A summer rental could cost vacationers hundreds of dollars more in taxes next year if some Cape Cod towns get their way. State legislators are being asked to approve a request to impose room taxes on rentals of private homes and condos, popular havens for visiting families hoping to save on their seaside getaway.
In the next legislative session, state lawmakers will consider requests from Provincetown and Brewster seeking to expand the current 9.7 percent tax on hotel, motel, and inn room charges to include short-term rentals of three months or less. Under the proposal, approved by voters in those towns in November, homeowners would be taxed about $97 for every $1,000 charged for a rental - a cost likely to be passed on to vacationers. Seasonal workers and others who rent short-term housing on the Cape for job reasons would be exempt from the tax.
Under current law, proceeds from the room tax are split, with the state getting 5.7 percent and the remaining 4 percent going to municipalities.
According to Brewster Selectman Ed Lewis, Nantucket and about two-thirds of the 15 Cape towns that make up Barnstable County have expressed support for the expanded tax. Lewis, who has been pushing for four years to tax vacation rentals of private homes and condos, credits the economic downturn with the idea's sudden and growing popularity.

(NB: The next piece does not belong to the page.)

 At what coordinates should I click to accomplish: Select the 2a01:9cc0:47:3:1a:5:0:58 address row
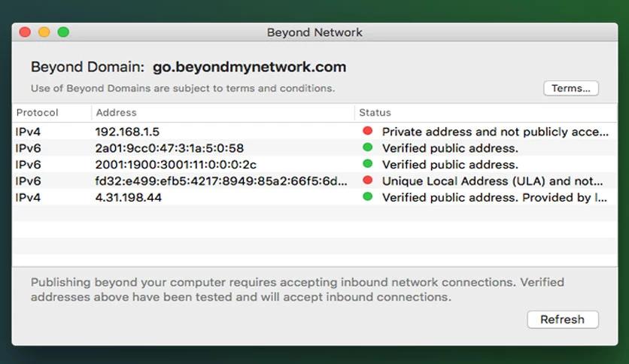coord(315,148)

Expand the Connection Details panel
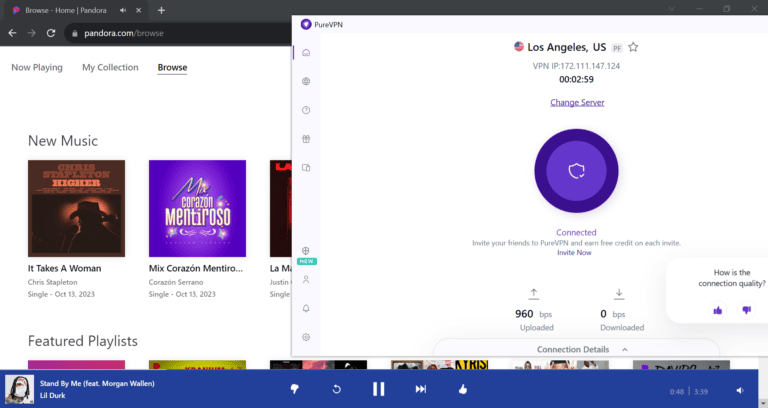580,349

"There's an increasing need to find a way to get money for the state and for everybody involved," Lewis said. "The [bad] economy - if it wasn't for that, this would probably still be languishing."

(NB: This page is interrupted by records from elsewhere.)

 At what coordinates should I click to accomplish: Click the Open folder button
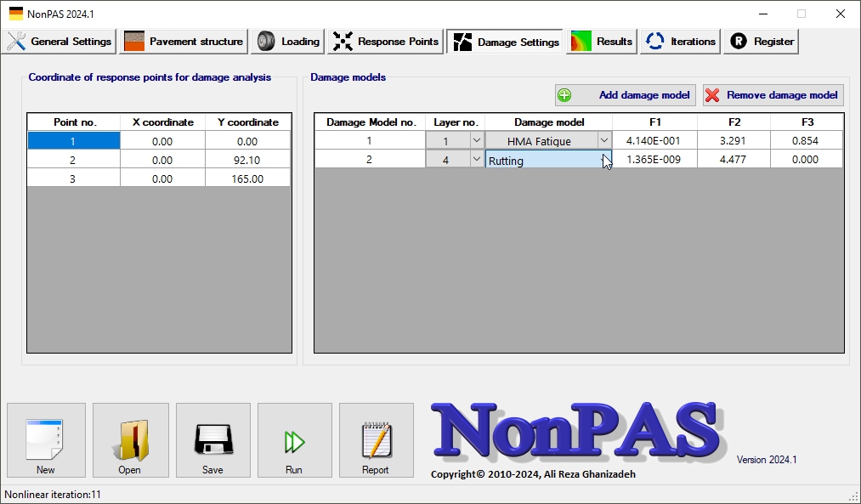pyautogui.click(x=129, y=440)
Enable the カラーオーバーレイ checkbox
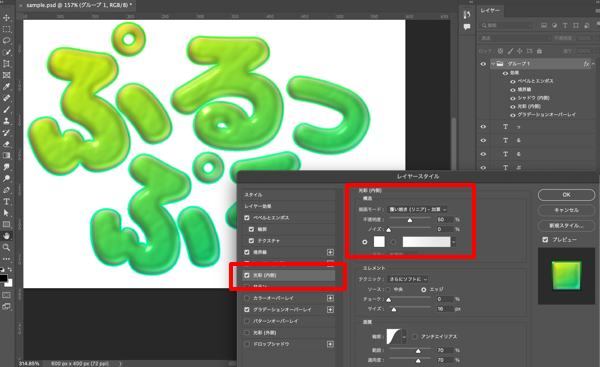The width and height of the screenshot is (600, 367). point(247,298)
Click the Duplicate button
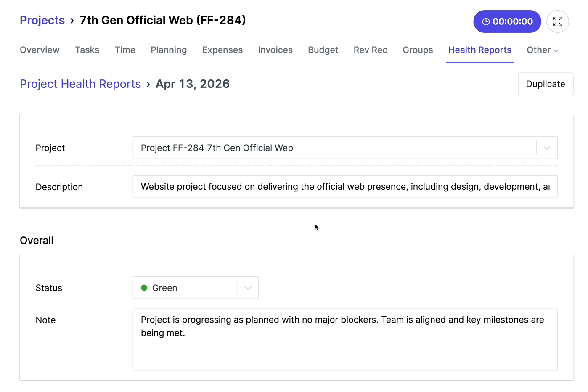This screenshot has height=392, width=588. pyautogui.click(x=545, y=84)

But some worry that the expanded tax will keep vacationers away from an increasingly expensive Cape vacation, hurting an area that counts tourism as its most significant source of income.
"You come to the Cape for a week. You cook in, you go to the beach, and you know what you're paying up front for the rent," said Sandra Brierley, owner of Hopper Real Estate in Eastham and broker for 180 rentals in Eastham and Wellfleet.
"Now that you are putting this tax on, it puts them [visitors] in a shorter vacation. So now we're renting for three days instead of a week to a family," Brierley said. "It's not a good time to be doing it after a year of recession."
But some towns estimate that extending the tax to cover private residences and condos could double the amount they already get from the room tax.
Last year, room tax receipts totaled more than $22 million, according to the Cape Cod Chamber of Commerce. Although the organization does not collect statistics on how many private homes and residences are rented out to vacationers, chief executive Wendy Northcross said the chamber believes many of the 50,000 "second homes" on the Cape are used for such purposes. Between the hotels, motels, and bed-and-breakfasts, Northcross said, there are 19,000 taxable bedrooms on the Cape.
"There are more single-family homes rented on the Cape than there are hotels, motels, and bed-and-breakfasts," Northcross said. "From a competitive standpoint, when we work to fill hotels, motels, and bed-and-breakfasts, some of our biggest competition is those single-family homes."
Although the chamber has no official position on the proposal, Northcross said opponents and proponents of the expanded tax need to question how it could affect tourism.
"Will it affect business? Hard to say. Pricing is king," she said.
Meanwhile, state Representative Cleon H. Turner, a Democrat from Dennis, said he also plans to file a bill during the next legislative session seeking to include private residences and condos in the room tax. He filed a similar bill during the last legislative session, but it got held up in committee.
Now, he said, the proposal is gaining support, mainly because "this is a bill that would provide direct aid to the local economy." Details need to be ironed out on how the proposal would be enforced, but enforcement would be up to the state's Revenue Department.
In Brewster, Town Administrator Charles Sumner supports the tax expansion.
"Let's face it, it's about the money," Sumner said. The additional tax revenue would help buffer the town's finances at a time when most municipalities are facing tightened budgets and less state aid as a result of the down economy.
Howard Hayes, owner of oldCape Sotheby's International Realty, which represents over 100 property owners, said he worries that the expanded tax could hurt already cash-strapped homeowners and potential tenants.
Local governments, he added, might want to take another look at controlling their internal expenses before imposing such a burden.
"I would hope that, given the state of the economy, we don't need any new taxes [to pay]," Hayes said.
But Nick Brown, owner of Thomas D. Brown Real Estate Associates, which has offices in Truro and Provincetown, said it's only fair that those who make money renting out their homes for vacations be taxed the same as any other hotel or inn. They provide the same service, he said, and their tenants use the same town amenities as the people who stay in a hotel or bed-and-breakfast.
"Come on guys, let's all take a dose of reality here and do what should be done," he said.